### Task inputs
◇ ◇ ◇ ◇ ◇
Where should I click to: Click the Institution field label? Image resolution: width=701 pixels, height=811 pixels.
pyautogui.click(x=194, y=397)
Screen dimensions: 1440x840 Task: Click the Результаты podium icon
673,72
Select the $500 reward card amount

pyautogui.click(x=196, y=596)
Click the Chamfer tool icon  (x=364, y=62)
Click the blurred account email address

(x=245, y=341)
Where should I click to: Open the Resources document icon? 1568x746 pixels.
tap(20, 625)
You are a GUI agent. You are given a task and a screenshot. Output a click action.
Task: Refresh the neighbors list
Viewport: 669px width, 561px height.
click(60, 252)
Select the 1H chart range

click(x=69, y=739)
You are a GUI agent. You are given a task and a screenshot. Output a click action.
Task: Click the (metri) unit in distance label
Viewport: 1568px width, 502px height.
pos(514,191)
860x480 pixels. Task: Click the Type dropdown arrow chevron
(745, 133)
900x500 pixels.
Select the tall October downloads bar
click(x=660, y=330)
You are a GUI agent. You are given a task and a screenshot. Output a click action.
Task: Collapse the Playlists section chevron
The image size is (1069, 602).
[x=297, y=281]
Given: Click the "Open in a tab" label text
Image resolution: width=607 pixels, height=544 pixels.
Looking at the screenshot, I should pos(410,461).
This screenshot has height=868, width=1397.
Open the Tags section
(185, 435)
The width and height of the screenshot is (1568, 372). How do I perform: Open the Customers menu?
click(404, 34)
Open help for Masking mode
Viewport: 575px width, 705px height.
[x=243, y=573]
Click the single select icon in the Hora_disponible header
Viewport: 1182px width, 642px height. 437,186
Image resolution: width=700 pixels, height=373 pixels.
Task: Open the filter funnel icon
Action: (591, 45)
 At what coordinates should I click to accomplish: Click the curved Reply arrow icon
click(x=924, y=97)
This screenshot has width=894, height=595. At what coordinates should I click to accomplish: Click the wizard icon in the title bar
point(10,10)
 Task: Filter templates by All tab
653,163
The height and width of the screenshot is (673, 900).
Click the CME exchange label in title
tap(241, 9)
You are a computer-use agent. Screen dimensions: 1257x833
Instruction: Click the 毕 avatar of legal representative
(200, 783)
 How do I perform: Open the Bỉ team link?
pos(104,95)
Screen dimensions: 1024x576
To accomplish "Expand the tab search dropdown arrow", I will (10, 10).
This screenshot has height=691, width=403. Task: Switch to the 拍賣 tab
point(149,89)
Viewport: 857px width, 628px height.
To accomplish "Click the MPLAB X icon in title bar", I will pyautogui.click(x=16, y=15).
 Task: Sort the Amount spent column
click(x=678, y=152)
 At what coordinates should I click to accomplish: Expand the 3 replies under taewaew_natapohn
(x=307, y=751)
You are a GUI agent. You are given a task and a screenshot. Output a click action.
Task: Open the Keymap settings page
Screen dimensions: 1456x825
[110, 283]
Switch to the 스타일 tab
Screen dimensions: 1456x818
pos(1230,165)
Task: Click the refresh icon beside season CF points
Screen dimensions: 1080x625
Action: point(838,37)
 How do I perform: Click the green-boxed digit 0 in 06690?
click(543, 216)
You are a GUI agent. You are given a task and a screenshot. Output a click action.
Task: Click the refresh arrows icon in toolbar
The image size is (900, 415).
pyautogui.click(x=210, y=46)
◇ ◇ ◇ ◇ ◇
### What to work on
Word for word, return each of the entries.

### Exercise response
Where should I click to: Click the Institution field label? Image resolution: width=701 pixels, height=811 pixels.
pyautogui.click(x=194, y=397)
Screen dimensions: 1440x840 Task: Click the Результаты podium icon
673,72
Select the $500 reward card amount

pyautogui.click(x=196, y=596)
Click the Chamfer tool icon  (x=364, y=62)
Click the blurred account email address

(x=245, y=341)
Where should I click to: Open the Resources document icon? 1568x746 pixels.
tap(20, 625)
You are a GUI agent. You are given a task and a screenshot. Output a click action.
Task: Refresh the neighbors list
Viewport: 669px width, 561px height.
click(60, 252)
Select the 1H chart range

click(x=69, y=739)
You are a GUI agent. You are given a task and a screenshot. Output a click action.
Task: Click the (metri) unit in distance label
Viewport: 1568px width, 502px height.
pos(514,191)
860x480 pixels. Task: Click the Type dropdown arrow chevron
(745, 133)
900x500 pixels.
Select the tall October downloads bar
click(x=660, y=330)
You are a GUI agent. You are given a task and a screenshot. Output a click action.
Task: Collapse the Playlists section chevron
The image size is (1069, 602).
[x=297, y=281]
Given: Click the "Open in a tab" label text
Image resolution: width=607 pixels, height=544 pixels.
Looking at the screenshot, I should pos(410,461).
This screenshot has height=868, width=1397.
Open the Tags section
(185, 435)
The width and height of the screenshot is (1568, 372). How do I perform: Open the Customers menu?
click(404, 34)
Open help for Masking mode
Viewport: 575px width, 705px height.
[x=243, y=573]
Click the single select icon in the Hora_disponible header
Viewport: 1182px width, 642px height. 437,186
Image resolution: width=700 pixels, height=373 pixels.
Task: Open the filter funnel icon
Action: (591, 45)
 At what coordinates should I click to accomplish: Click the curved Reply arrow icon
click(x=924, y=97)
This screenshot has width=894, height=595. At what coordinates should I click to accomplish: Click the wizard icon in the title bar
point(10,10)
 Task: Filter templates by All tab
653,163
The height and width of the screenshot is (673, 900).
Click the CME exchange label in title
tap(241, 9)
You are a computer-use agent. Screen dimensions: 1257x833
Instruction: Click the 毕 avatar of legal representative
(200, 783)
 How do I perform: Open the Bỉ team link?
pos(104,95)
Screen dimensions: 1024x576
To accomplish "Expand the tab search dropdown arrow", I will (10, 10).
This screenshot has height=691, width=403. Task: Switch to the 拍賣 tab
point(149,89)
Viewport: 857px width, 628px height.
To accomplish "Click the MPLAB X icon in title bar", I will pyautogui.click(x=16, y=15).
 Task: Sort the Amount spent column
click(x=678, y=152)
 At what coordinates should I click to accomplish: Expand the 3 replies under taewaew_natapohn
(x=307, y=751)
You are a GUI agent. You are given a task and a screenshot. Output a click action.
Task: Open the Keymap settings page
Screen dimensions: 1456x825
[110, 283]
Switch to the 스타일 tab
Screen dimensions: 1456x818
pos(1230,165)
Task: Click the refresh icon beside season CF points
Screen dimensions: 1080x625
Action: point(838,37)
 How do I perform: Click the green-boxed digit 0 in 06690?
click(543, 216)
You are a GUI agent. You are given a task and a screenshot. Output a click action.
Task: Click the refresh arrows icon in toolbar
The image size is (900, 415).
pyautogui.click(x=210, y=46)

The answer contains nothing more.